What concepts were most difficult for you to understand in Calculus? [closed]

I'm developing some instructional material for a Calculus 1 class and I wanted to know from experience for yourself, tutoring others, and/or helping people on this site where is the most difficulty in Calculus?

If you had any good methods of helping people that would be very helpful.


The hardest thing for me was to understand what is meant when someone writes $\mathrm d x$.

I still don't know...


I really struggled with the $\epsilon-\delta$ definition of limits, especially for non-linear functions. This was also my first exposure to proof, as in: Prove that $$\lim_{x \to 2} (x^2 + 3) = 7$$ and I had a hard time with it at first. To be clear, computing these limits was no problem, but using the definition to prove they were correct really confused me.

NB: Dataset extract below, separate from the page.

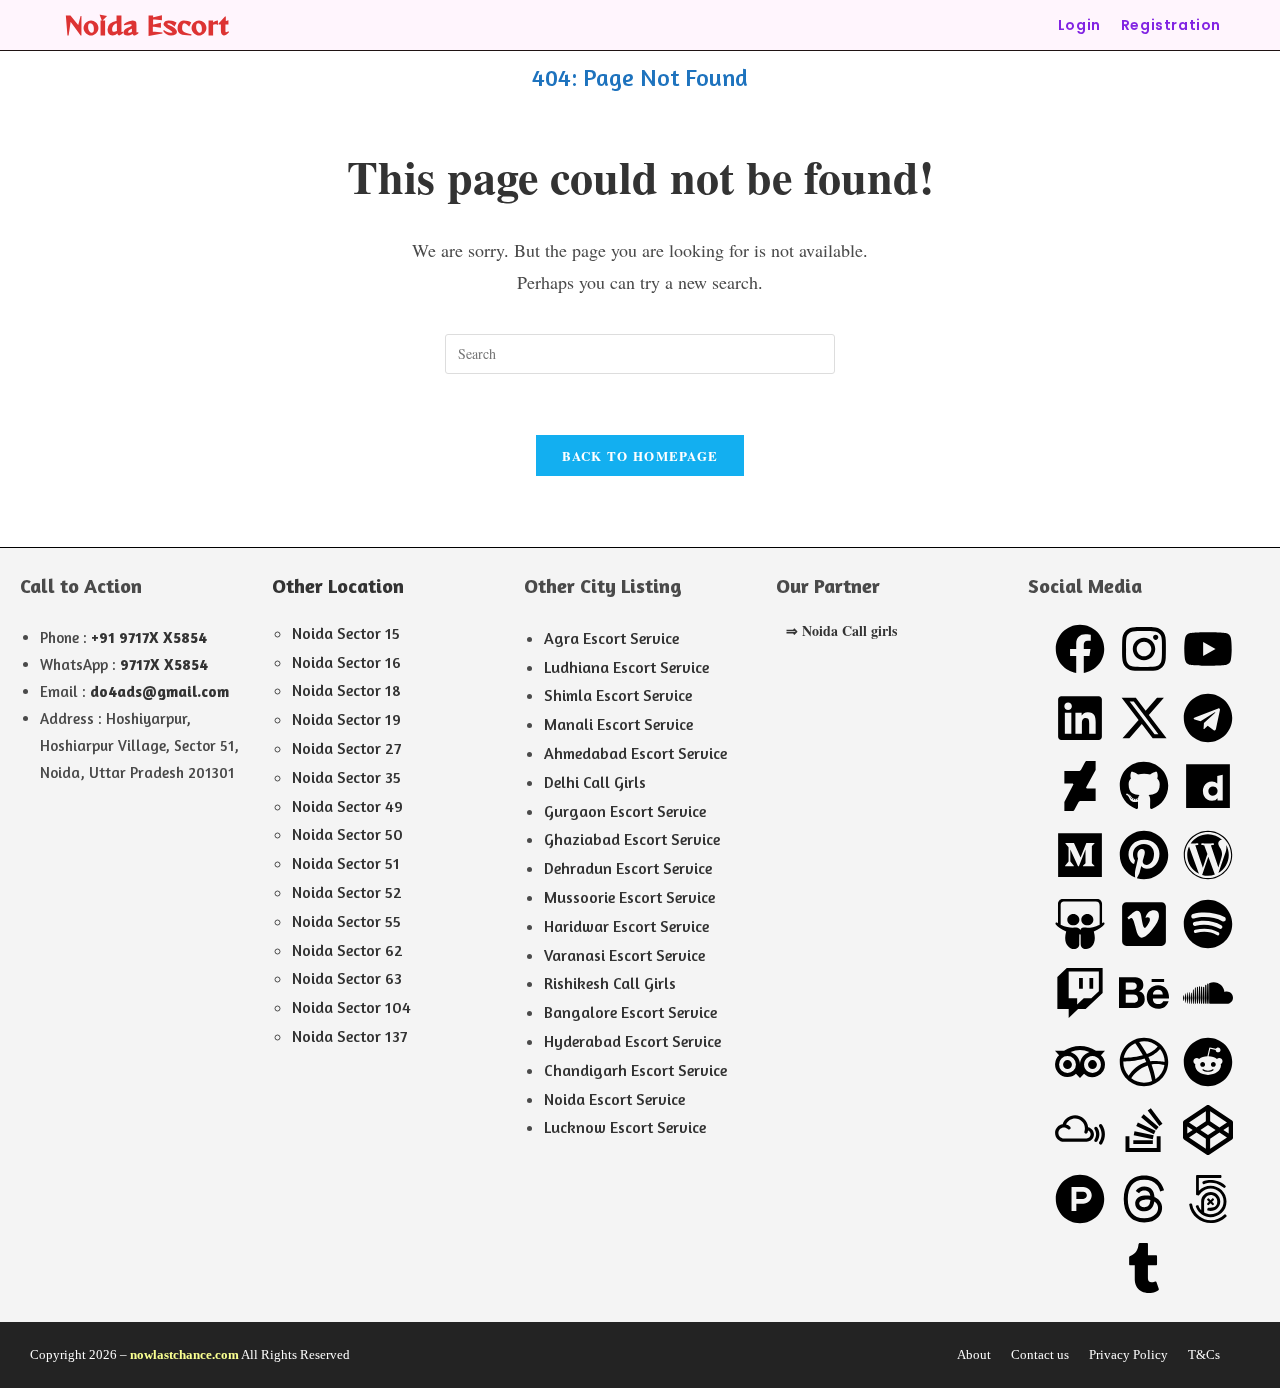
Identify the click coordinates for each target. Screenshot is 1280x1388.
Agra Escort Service (611, 638)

At the school I was taught to look at the derivative as the instantaneous rate of change and that fit well with applications in physics. But later, when I was learning Economics in college, I had to learn to look at the derivative as the best linear (affine) approximation, and a differentiable function as a function which had 'good' linear approximations. That is also the intuition that generalizes to many variables. I wish it had been discussed in my early calculus classes.


The inverse relationship between differentiation and integration, and understanding it from the graph.

And I still have not understood that part of calculus at all! :(


I think the entire concept behind integration is hard to grasp for students who are not familiar with analysis. They tend to think of it only as the "inverse operation of derivatives", which is quite restrisctive, in my opinion.